Set problem
Reproduce the lines below as a numbered list, from the first line through the line containing "pos(129,227)", omitting any blank lines.

(Target pointing data)

------------------------------------------------------------

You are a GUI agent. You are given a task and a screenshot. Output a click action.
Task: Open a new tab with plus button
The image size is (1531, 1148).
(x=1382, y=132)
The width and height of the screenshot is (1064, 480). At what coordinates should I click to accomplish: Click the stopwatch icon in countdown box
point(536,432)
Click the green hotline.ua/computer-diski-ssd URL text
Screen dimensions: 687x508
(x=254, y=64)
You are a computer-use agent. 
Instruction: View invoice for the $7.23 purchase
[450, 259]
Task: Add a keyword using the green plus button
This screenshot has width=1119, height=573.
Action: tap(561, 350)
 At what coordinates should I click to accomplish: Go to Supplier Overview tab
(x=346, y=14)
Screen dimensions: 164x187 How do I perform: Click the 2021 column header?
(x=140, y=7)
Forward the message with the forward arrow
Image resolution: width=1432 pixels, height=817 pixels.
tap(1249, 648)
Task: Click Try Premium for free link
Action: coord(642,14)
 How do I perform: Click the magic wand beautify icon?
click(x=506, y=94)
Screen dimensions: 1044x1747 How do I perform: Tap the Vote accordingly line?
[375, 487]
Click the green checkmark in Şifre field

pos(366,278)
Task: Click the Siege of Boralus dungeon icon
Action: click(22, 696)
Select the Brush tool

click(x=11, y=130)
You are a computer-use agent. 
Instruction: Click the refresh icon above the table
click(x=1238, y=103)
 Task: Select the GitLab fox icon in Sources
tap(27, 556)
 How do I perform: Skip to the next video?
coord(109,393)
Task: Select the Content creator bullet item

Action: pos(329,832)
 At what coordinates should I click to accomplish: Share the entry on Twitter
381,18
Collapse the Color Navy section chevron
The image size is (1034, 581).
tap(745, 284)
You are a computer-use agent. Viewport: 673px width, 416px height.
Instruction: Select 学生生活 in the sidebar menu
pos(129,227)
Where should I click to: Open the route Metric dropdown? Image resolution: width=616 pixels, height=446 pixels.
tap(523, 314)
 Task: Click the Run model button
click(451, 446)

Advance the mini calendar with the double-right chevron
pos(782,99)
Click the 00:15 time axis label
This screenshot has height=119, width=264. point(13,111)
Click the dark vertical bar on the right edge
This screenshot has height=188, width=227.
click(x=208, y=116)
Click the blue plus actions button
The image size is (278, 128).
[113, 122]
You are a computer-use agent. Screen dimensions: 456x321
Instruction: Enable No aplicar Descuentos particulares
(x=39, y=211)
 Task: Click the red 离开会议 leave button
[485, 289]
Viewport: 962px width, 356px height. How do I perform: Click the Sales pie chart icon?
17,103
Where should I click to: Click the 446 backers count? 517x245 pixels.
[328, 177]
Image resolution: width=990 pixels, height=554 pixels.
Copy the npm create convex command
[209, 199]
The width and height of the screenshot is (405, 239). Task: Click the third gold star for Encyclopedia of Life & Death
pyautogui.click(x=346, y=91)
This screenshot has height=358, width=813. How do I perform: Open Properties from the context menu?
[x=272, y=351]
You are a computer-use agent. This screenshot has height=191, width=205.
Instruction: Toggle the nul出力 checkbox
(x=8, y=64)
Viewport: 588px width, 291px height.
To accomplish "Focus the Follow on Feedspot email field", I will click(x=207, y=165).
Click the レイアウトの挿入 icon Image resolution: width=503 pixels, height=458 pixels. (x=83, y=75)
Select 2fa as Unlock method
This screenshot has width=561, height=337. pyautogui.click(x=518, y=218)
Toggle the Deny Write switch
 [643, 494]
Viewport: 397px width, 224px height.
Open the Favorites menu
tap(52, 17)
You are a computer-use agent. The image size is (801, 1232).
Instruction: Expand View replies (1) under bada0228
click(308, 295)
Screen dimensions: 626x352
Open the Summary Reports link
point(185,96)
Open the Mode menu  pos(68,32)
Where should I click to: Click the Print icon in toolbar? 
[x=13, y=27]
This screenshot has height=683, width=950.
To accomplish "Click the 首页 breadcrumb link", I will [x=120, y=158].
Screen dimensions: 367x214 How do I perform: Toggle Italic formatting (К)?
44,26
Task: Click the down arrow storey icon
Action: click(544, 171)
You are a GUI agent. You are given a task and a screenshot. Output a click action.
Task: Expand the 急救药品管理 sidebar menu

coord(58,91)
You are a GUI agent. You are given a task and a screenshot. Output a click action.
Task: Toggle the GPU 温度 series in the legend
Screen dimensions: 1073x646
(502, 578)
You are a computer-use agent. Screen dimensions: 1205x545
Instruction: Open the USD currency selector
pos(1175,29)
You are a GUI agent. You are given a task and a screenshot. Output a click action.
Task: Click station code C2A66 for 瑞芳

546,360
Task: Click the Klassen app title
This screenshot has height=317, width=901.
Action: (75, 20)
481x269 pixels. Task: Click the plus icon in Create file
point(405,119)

------------------------------------------------------------

Worked solution
1. You are a GUI agent. You are given a task and a screenshot. Output a click action.
2. Task: Open a new tab with plus button
3. The image size is (1531, 1148).
4. (x=1382, y=132)
5. The width and height of the screenshot is (1064, 480). At what coordinates should I click to accomplish: Click the stopwatch icon in countdown box
6. point(536,432)
7. Click the green hotline.ua/computer-diski-ssd URL text
8. Screen dimensions: 687x508
9. (x=254, y=64)
10. You are a computer-use agent. 
11. Instruction: View invoice for the $7.23 purchase
12. [450, 259]
13. Task: Add a keyword using the green plus button
14. This screenshot has width=1119, height=573.
15. Action: tap(561, 350)
16.  At what coordinates should I click to accomplish: Go to Supplier Overview tab
17. (x=346, y=14)
18. Screen dimensions: 164x187 How do I perform: Click the 2021 column header?
19. (x=140, y=7)
20. Forward the message with the forward arrow
21. Image resolution: width=1432 pixels, height=817 pixels.
22. tap(1249, 648)
23. Task: Click Try Premium for free link
24. Action: coord(642,14)
25.  How do I perform: Click the magic wand beautify icon?
26. click(x=506, y=94)
27. Screen dimensions: 1044x1747 How do I perform: Tap the Vote accordingly line?
28. [375, 487]
29. Click the green checkmark in Şifre field
30. pos(366,278)
31. Task: Click the Siege of Boralus dungeon icon
32. Action: click(22, 696)
33. Select the Brush tool
34. click(x=11, y=130)
35. You are a computer-use agent. 
36. Instruction: Click the refresh icon above the table
37. click(x=1238, y=103)
38.  Task: Select the GitLab fox icon in Sources
39. tap(27, 556)
40.  How do I perform: Skip to the next video?
41. coord(109,393)
42. Task: Select the Content creator bullet item
43. Action: pos(329,832)
44.  At what coordinates should I click to accomplish: Share the entry on Twitter
45. 381,18
46. Collapse the Color Navy section chevron
47. The image size is (1034, 581).
48. tap(745, 284)
49. You are a computer-use agent. Viewport: 673px width, 416px height.
50. Instruction: Select 学生生活 in the sidebar menu
51. pos(129,227)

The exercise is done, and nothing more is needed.